One of our primary goals of this project is to evaluate the success and cost-effectiveness of three different methods of eelgrass restoration — the bundling method, TERFS (Transplanting Eelgrass Remotely with FrameS) and BuDS (Buoy-Deployed Seeding). These methods have been used extensively and with varying amounts of success on both the East Coast and in Puget Sound.
The Bundling Method
Eelgrass collected by divers from nearby natural “donor” beds is separated into bundles of 10-12 shoots of eelgrass by hand and held together using biodegradable hemp string and a tongue depressor, which acts as an anchor to keep the bundle in the sediment once planted. This process takes place on land and is an effort largely accomplished by our many dedicated volunteers who love to get muddy. The bundles are transported to the restoration site on boards and gently transplanted into the soft bay sediment by our staff and volunteer scientific divers. This method has been used very successfully in Newport Bay for many years to establish new beds.

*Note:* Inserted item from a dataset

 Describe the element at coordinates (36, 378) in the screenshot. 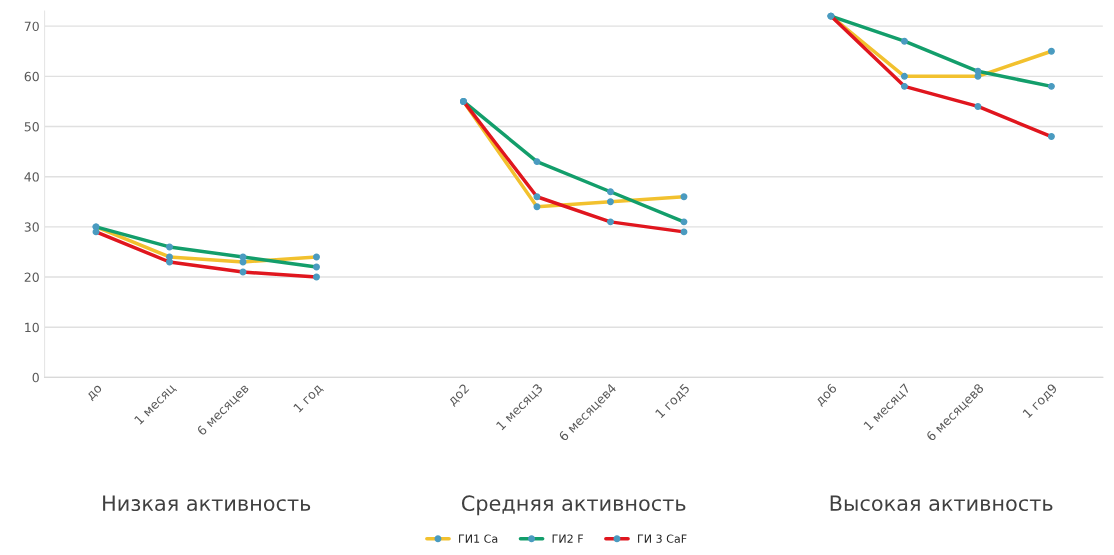

I see `y-tick-label: 0` at that location.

|Photo by CRM, Inc.||Bundles on transport board||A newly-transplanted bundle|
Transplanting Eelgrass Remotely with FrameS (TERFS)

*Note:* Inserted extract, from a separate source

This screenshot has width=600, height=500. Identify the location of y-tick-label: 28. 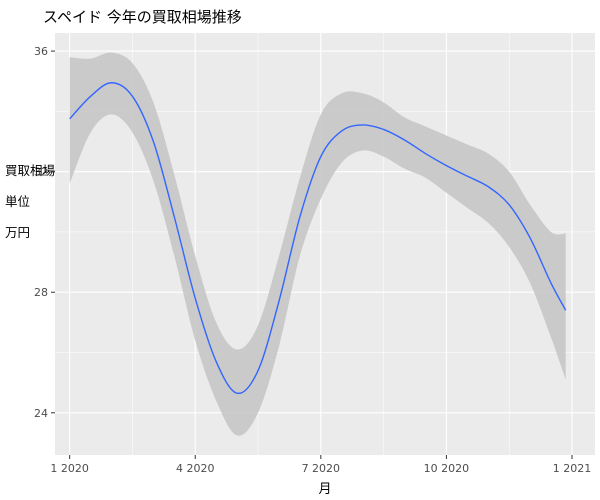
(41, 292).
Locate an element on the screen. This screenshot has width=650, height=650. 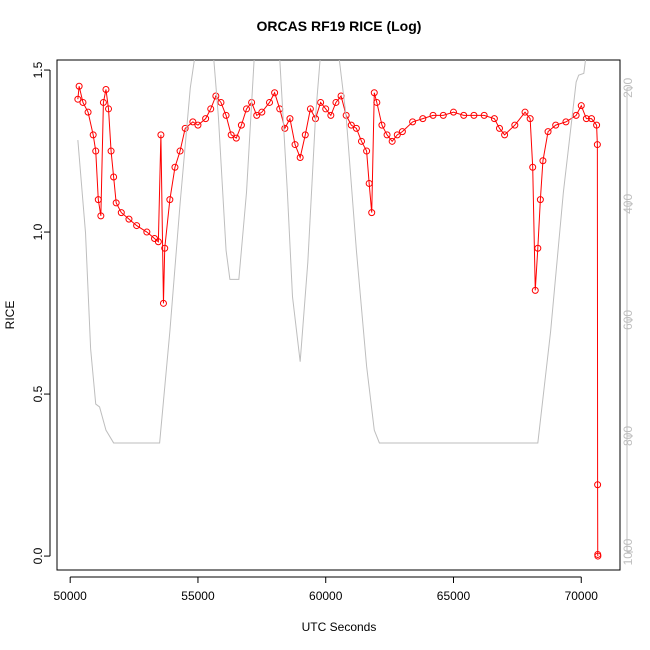
x-tick-label: 65000 is located at coordinates (454, 596).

This method was developed by Dr. Frederick Short at the University of New Hampshire. The idea involves tying eelgrass to sturdy frames on land, which can then be easily lowered either by divers or from a boat into the restoration area. The frames are ideal for reducing erosion around transplants and anchoring the grass into the sediment until it can take root, particularly in areas with stronger current, such as that in our restoration site.

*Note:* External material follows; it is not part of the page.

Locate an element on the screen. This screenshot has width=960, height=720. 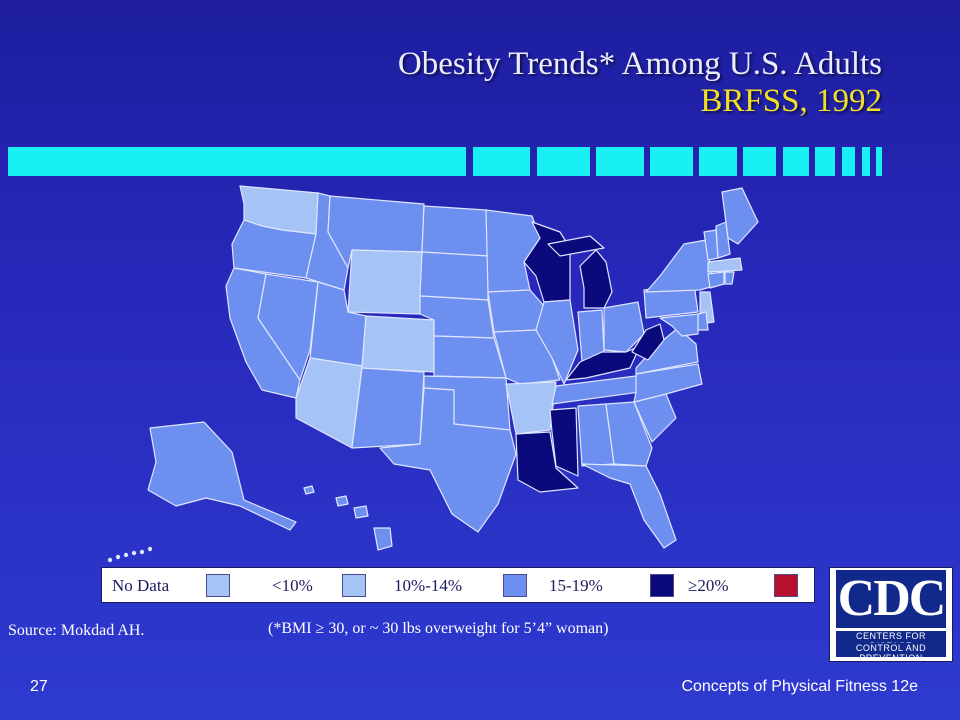
state-ks is located at coordinates (470, 357).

|Tying eelgrass to TERFS frames||A newly-placed TERF||TERF after burying the rhizome|
Buoy-Deployed Seeding (BuDS)
This method was originally designed and successfully implemented by Chris Pickerell through Cornell University and SeagrassLI.org. Rather than removing entire eelgrass plants from donor beds, only the flowering portions of an eelgrass plant are removed and placed by land-based volunteers into mesh bags. These bags are then tied to a buoy on the surface of the water, which is anchored to the seafloor using concrete blocks. The bags act as a vessel to disperse seeds into the water column, which drop to the seafloor and develop into new plants! This method typically requires one year to see significant results.
|Volunteers picking flowers and filling BuDS bags||BuDS buoy sitting at the restoration site||Eelgrass flowers in BuDS bag|
The intent of using these different methods is not only to evaluate the success and cost-effectiveness of each, but also to develop methods that can be safely and easily undertaken by the community. It is an effort to involve concerned local citizens in the preservation of this vital natural resource and we hope to see success with each method!
Long Term Goals:
- Establish sustainable eelgrass habitat in Upper Newport Bay
- Evaluate success of multiple restoration methods
- Develop site-selection and success criteria for future restoration projects
- Develop a sustainable community eelgrass restoration education and outreach program at the Back Bay Science Center
- Increase diversity and abundance of species native to Newport Bay estuary
- Restore critical ecosystem services
- Restore the value of Upper Newport Bay as a recreational and commercial fishery habitat
- Restore the monetary value of eelgrass habitat based on ecosystem services provided
Social and Educational Benefits
- Increase educational opportunities and public awareness of the importance eelgrass
Project Funders and Partners:
- NOAA Restoration Center
- State Coastal Conservancy
- CRM, Inc.
- California Dept. of Fish & Game
- County of Orange
- Back Bay Science Center
- City of Newport Beach
- Beach Cities Scuba
In The News:
- Coastkeeper, volunteers and divers transplant eelgrass to help restore Upper Newport Bay - OC Weekly
- Eelgrass gets a transplant in Newport Bay restoration project - Daily Pilot
- Even a marsh can drown - OC Register
- Fish poop helps spread vital seagrass - NBC News
- Coastkeeper Kicks Off Eelgrass Restoration Project
- Seagrasses can store as much carbon as forests!!!!!
- The Oldest Living Thing: Seagrass
“Without strong public support for seagrasses and the uncharismatic but highly productive animals they shelter, conservation efforts will continue to lag behind those of other key coastal ecosystems” (Orth et al. 2006).